Evaluator comments:  This example follows the instructions on layout and presentation of the TAP, and chooses a good example of talk, which it reports in good detail.  The analysis uses several of the concepts from the book and also a couple provided in lecture or discussion section.  The talk is reported in detail with attention to surrounding social dynamics, tone and nonverbal behaviors.  The analysis brings in several course concepts that are specifically applied to the reported conversation -- and correctly done too -- from a range of different places and parts of the course.

This TAP would be graded in the A range because all the concepts are correctly applied, all of them are good examples of the terms being used, and the writer is able to put the whole thing together even though the talk was really very simple.  The writer shows a clear ability to understand how the dynamics of communication in everyday life can be understood from even very small examples and instances of interaction.






Example of a Fail TAP


Joe Moron   TAP 9


Context: A bar in town where I met my friend

Talk: J: Hi, BG. How’s it goin’?

BG: Hi Joe.  Great I finally hooked up with Joni so I’m feeling good enough to buy you a beer.

J: OK by me.  How ‘bout them Hawks?


Analysis: The talk was in the back region (Goofmer) because we were at the back of the bar and we did metacommunication because BG told me about Joni.  We also did gender talk because he told me about Joni and I talked about sports, which is a guy thing.

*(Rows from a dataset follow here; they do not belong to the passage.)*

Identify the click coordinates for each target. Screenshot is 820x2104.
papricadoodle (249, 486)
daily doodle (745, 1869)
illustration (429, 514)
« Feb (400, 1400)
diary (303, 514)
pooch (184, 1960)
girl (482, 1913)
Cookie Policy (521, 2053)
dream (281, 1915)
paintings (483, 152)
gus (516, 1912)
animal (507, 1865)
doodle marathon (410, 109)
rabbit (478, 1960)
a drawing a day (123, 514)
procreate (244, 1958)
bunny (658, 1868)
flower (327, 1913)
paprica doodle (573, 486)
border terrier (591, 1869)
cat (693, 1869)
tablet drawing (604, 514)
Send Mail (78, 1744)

Reason for Fail: This is a poorly chosen piece of talk that does not give us much to work with.  The full information required for each TAP (Name, course section etc) is not provided and the TAP numbering is wrong, so two points get lost right there.  The concept of back region is wrongly understood, the reference is not cited properly and is wrong anyway.  Metacommunication is misunderstood.  It is just possible to argue that there is gender talk here but the analysis should be much more thorough.  Basically this is worthless.